Tuesday 15 October 2013

The Pursuit of World Class


I have just returned from another trip – this time from outside Africa – and as it often happens, trips like these leave you with more questions than answers.  On the one hand, these trips are long – very long and they leave you with lots of time to think and reflect on many aspects of life.  On the other hand, one has occasion to see many different things at work.  The one word that has been on my mind a lot on this last trip has been ‘world-class’.  I spent a few days in New York City, a few days in Washington DC and a day in London.  In each of these cities, I had many occasions to see many world class companies, delivering world class products and services to their world class demanding customers.

On one occasion, I took a long interstate bus ride, and even on such a mundane event, had the occasion to observe world class at work.  One simple constant element on this trip was time management.  The bus departs from the side of a street and not some glorified bus terminal – but even so, the bus arrives just five minutes ahead of departure time, passengers board by showing prepaid online tickets, and the bus leaves perfectly on time.  There is a ten minute break to the four hour trip and again, the bus stops for precisely ten minutes and onward to an on time arrival at its destination. This is over and above the high quality customer service, high quality buses that are also very well driven, on very well built and very well maintained roads.

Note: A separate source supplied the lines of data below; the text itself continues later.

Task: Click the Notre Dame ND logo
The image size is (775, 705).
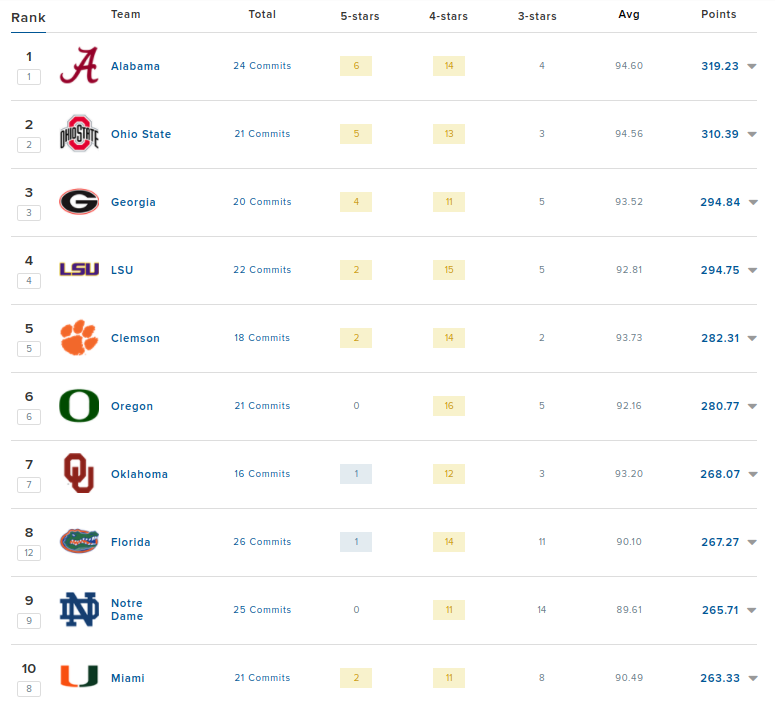Action: pyautogui.click(x=79, y=609)
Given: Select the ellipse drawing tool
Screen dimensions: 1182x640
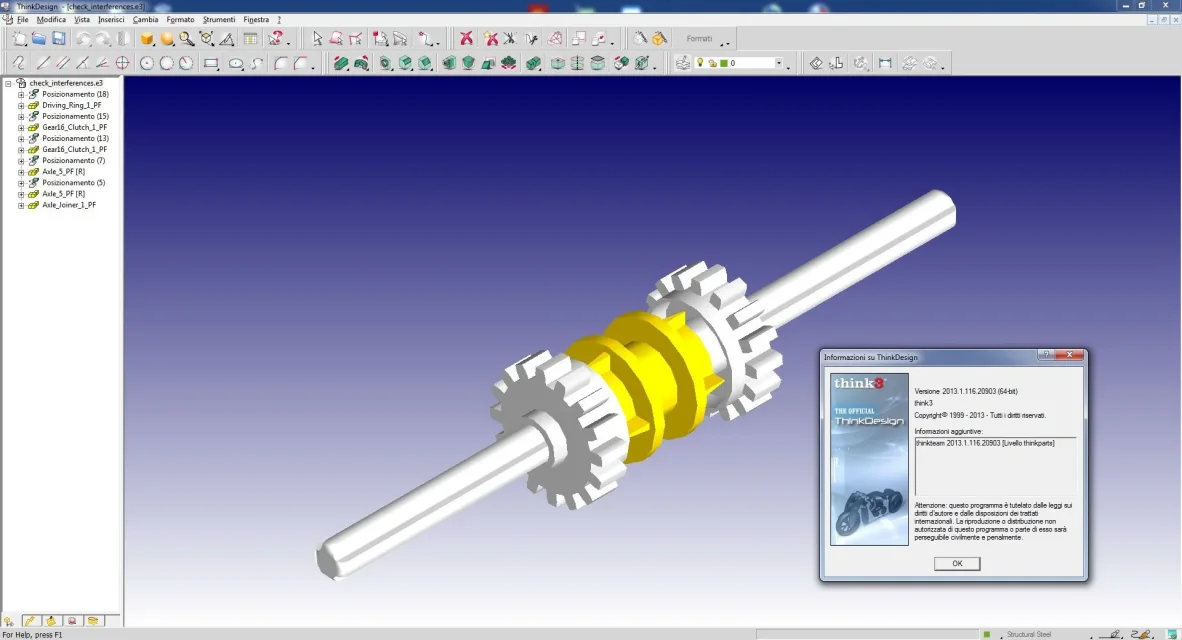Looking at the screenshot, I should (x=236, y=63).
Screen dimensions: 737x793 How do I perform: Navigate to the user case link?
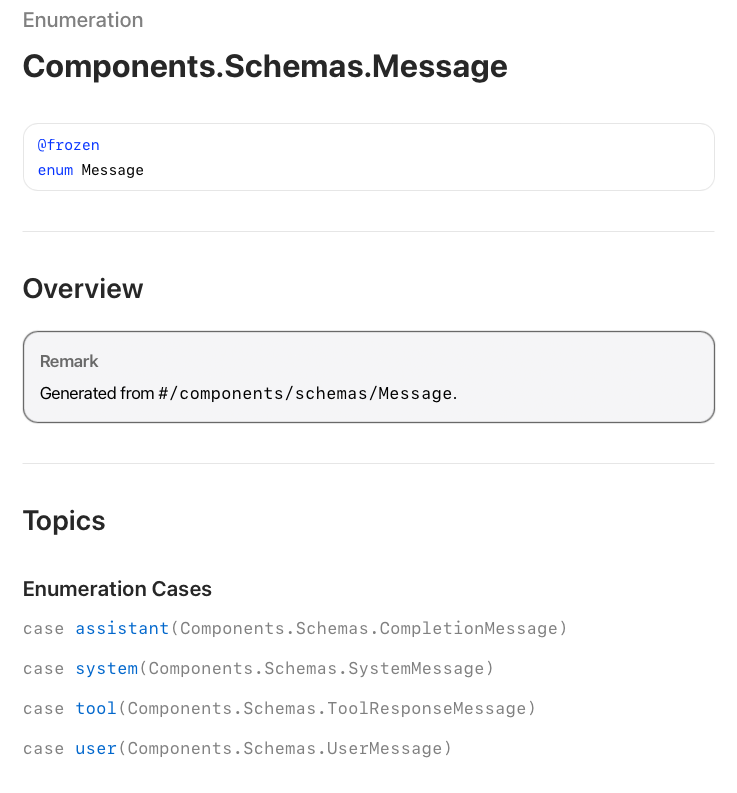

The thought that has been running on mind therefore has been – what makes a world class service?  What make a simple business like an interstate bus service provide a world class service?  What creates a world class service that is evident from a bus service to the road the bus runs on, to the airport it transfers you to. What creates a world class culture? What makes people demand a world class service?  For the record, I know and observe many world class organisations in Africa.  In my view, Kenya Airways, for all its woes, provides a world class service in a highly demanding world class industry.  I know great schools in Kenya that provide world class education that matches any in the world, and whose students join their peers in world class universities across the world.  I know many hotels and restaurants, across the African continent, which provide world class accommodation and meals that can match any in the world.  There are many banks and telecommunication companies across Africa that have world class innovations and customer care that can match any in the world.

My concern is that while we have many world class pillars in Africa, the links that connect them are not anywhere close to world class and therefore killing any hope of an all-round world class experience.  When we create a world class highway, we fail to provide it with world class maintenance and world class constant improvement and therefore, the world class status is short lived.  One final example:  When Heathrow airport unveiled terminal four, some fifteen years ago, it was hailed as the top, world class, airport of the time.  However, the creators also knew that that status would not be valid into eternity and while they have maintained terminal four at the initial world class condition, they have seen the need to create a terminal five that then maintains the airports status as world class in the current time.

What will it take for more and more organisations and systems in Africa to be world class, maintain world class standards and provide world class good and services?  What will it take for the African customer to demand and receive end-to-end world class service? How do I mobilise my team to rise to world class?